Work to complete: Pictures must not appear in the copy. Reproduce exactly, and only, the lines from the one with "Screen dimensions: 1464x914" through the end of the data below.

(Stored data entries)
* * * *

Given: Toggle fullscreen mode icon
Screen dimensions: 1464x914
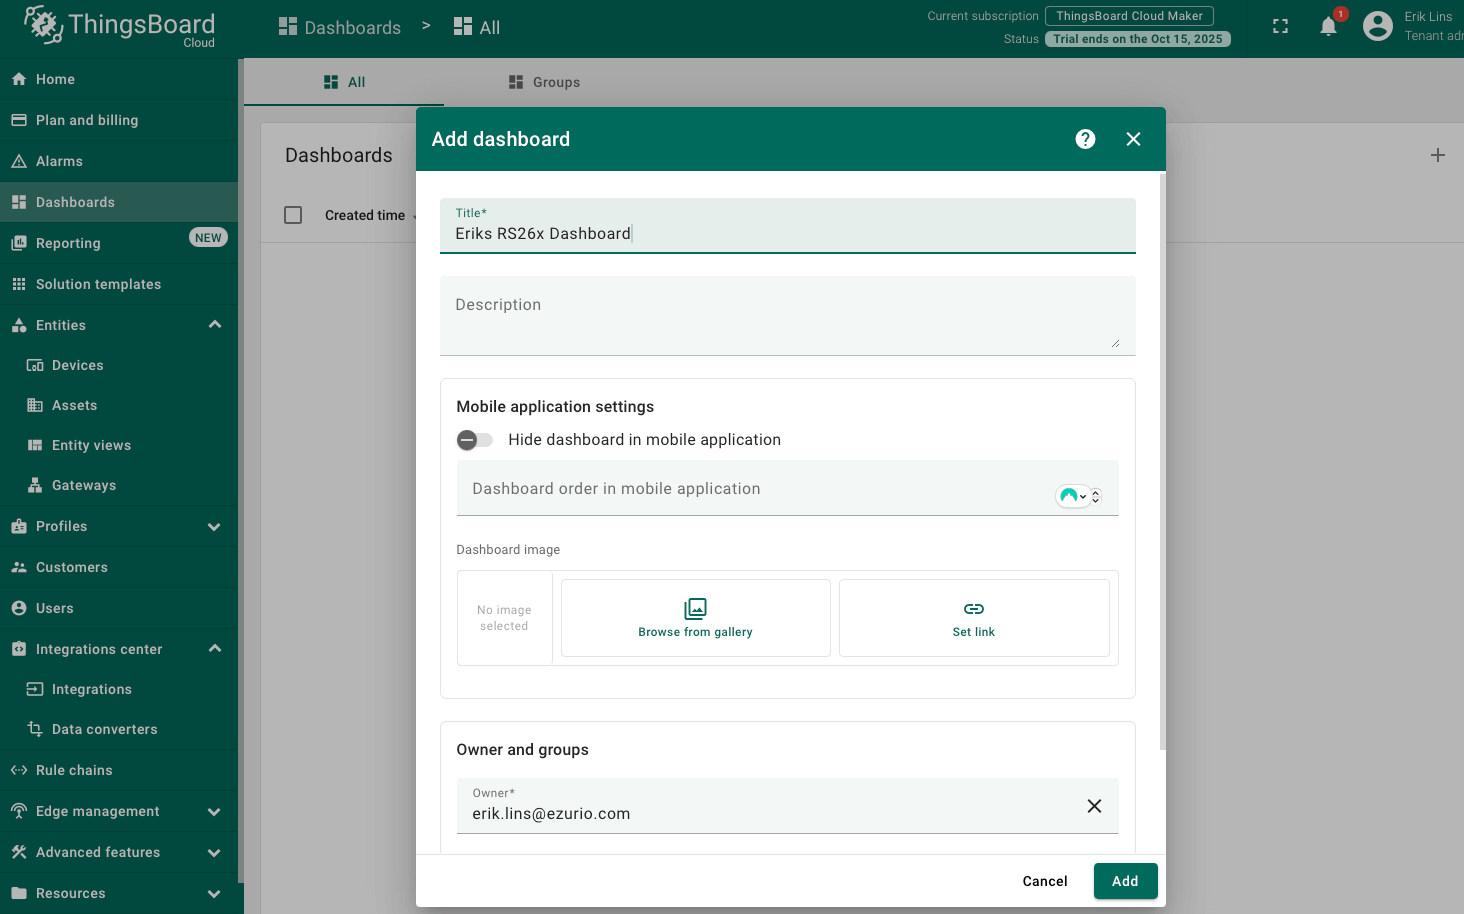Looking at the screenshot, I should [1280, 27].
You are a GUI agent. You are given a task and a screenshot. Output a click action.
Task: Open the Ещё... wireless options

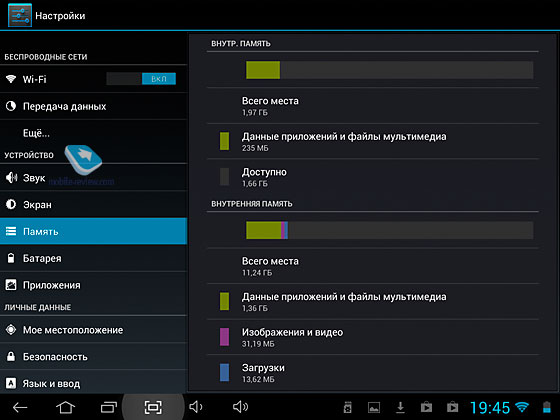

* * * *

Task solution:
Screen dimensions: 1464x914
Looking at the screenshot, I should [1280, 27].
You are a GUI agent. You are given a task and a screenshot. Output a click action.
Task: Open the Ещё... wireless options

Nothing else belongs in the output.